A world of millimeter-wave networks, laid out by computer, crisscrossing cities and into the stratosphere, where cell phone towers can be easily replaced by tethered autonomous copters—that’s the telecommunications infrastructure of the future. So says Facebook’s Yael Maguire, head of the company’s Connectivity Lab.

Speaking at Facebook’s F8 developer conference in San Jose today, Maguire said that Facebook is aiming to bring down the cost of connecting by an order of magnitude, working to develop the building blocks of more flexible and extensible networks.

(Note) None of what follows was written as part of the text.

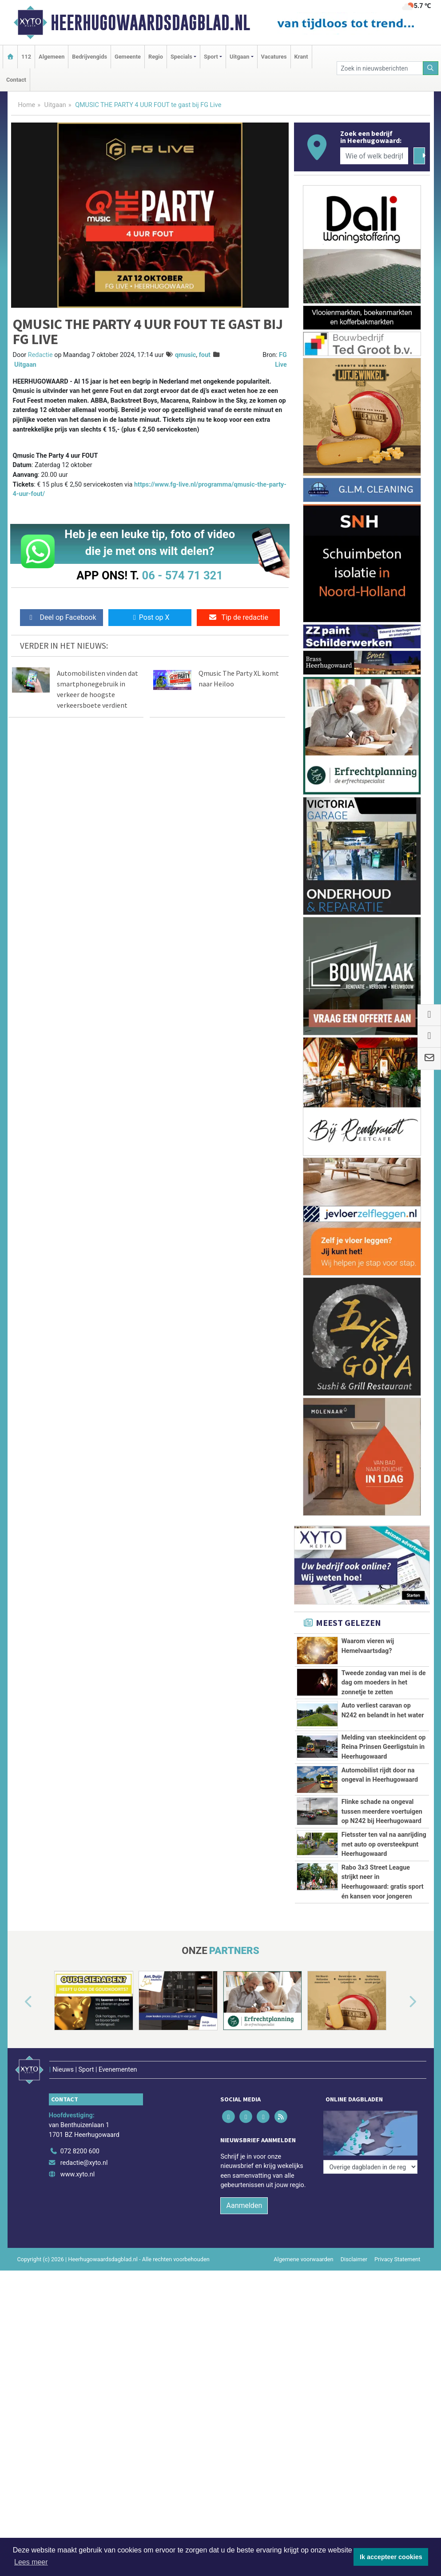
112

A big part of that strategy, he said, is millimeter wave communications. Near term, he says, are millimeter wave networks connecting cities, a simpler route to high capacity communications than extending fiber optic networks to every building.  The company’s project here is called Terragraph; it is, Maguire said, “designed to be consumer level in pricing and deployed by mobile operators.”

Facebook’s real secret sauce in city-level millimeter wave communications, Maguire explained, is its use of computer vision and artificial intelligence to analyze a city and determine possible paths for communications. It has also, he said, developed new technology for rerouting these networks when communications are interrupted, and is currently testing this technology in San Jose.

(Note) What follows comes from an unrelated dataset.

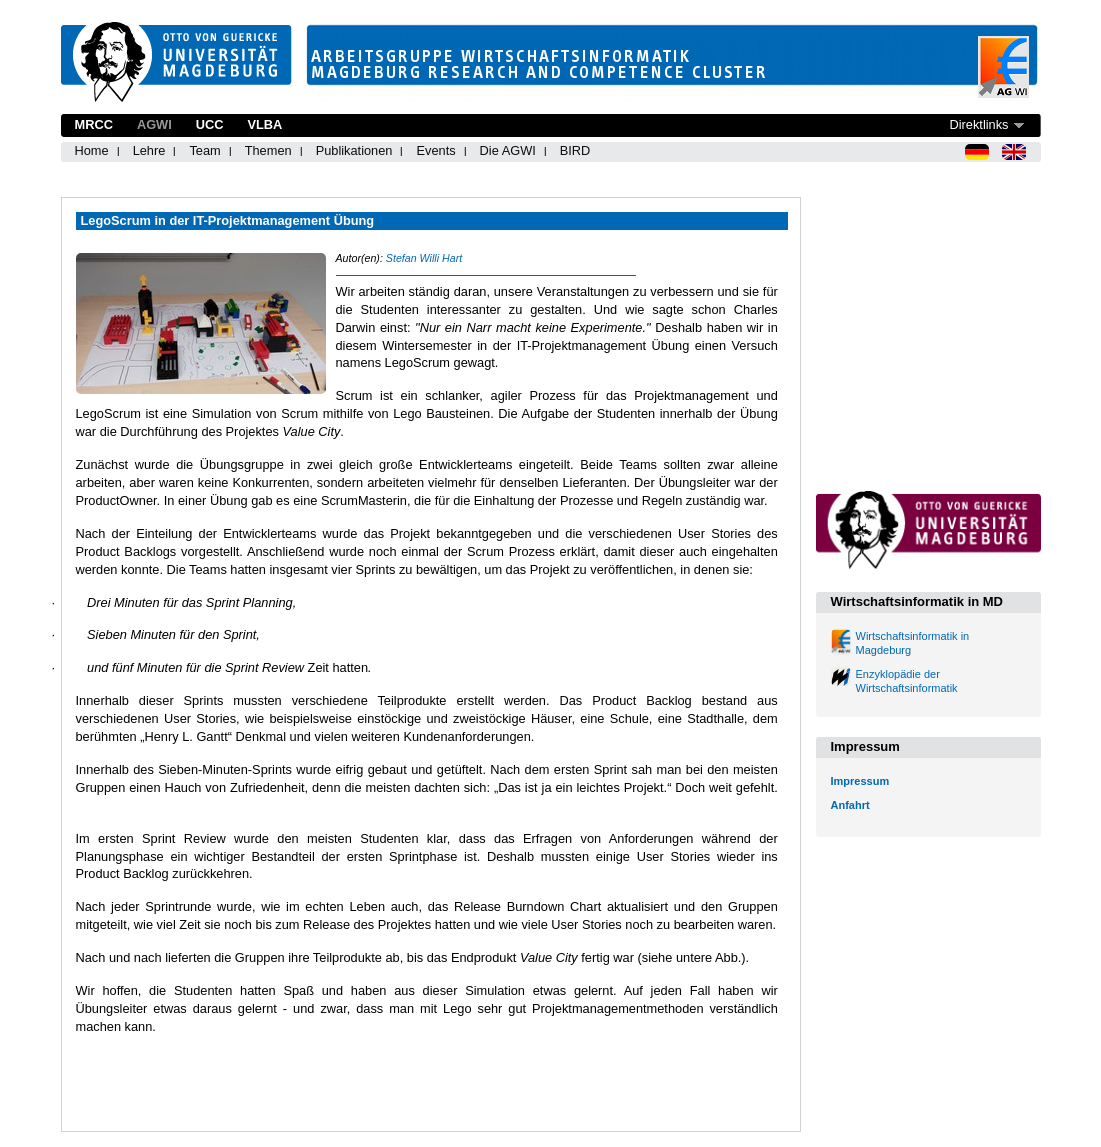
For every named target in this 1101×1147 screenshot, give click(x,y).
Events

Further out are Facebook’s efforts to use its Aquila aircraft in the stratosphere to allow long-distance communications. In recent tests, Facebook engineers clocked 36 Gbps of data transfer over 13 km using a stationary millimeter-wave link and 16 Gbps of data transfer from the ground to a Cessna aircraft; the Cessna acted as a stand-in for the futuristic Aquila. Maguire admitted it could take 10 years before this communications technology becomes practical. (Facebook also achievedand 80 Gbps using an optical link to the Cessna.)

Nearer term for connectivity in rural areas, he said, is reducing the cell-phone tower to what Maguire calls its absolute essence: the Tether-tenna. He described this as a cable tethered to ground-based power and fiber optic networks, held up by an autonomous ultralight helicopter. There are a few things to work out, he said, “it’s a high voltage system, it has to survive high winds and lightning.” In tests, he reported, the Tether-tenna has run for 24 hours; the company expects to extend that to months.

Maguire also said the company is particularly interested in using its technology to create instant infrastructure for use in a crisis; long term, Aquila will be able to be fill that niche, but he sees Tether-tenna as also being useful—and just a few years away from implementation.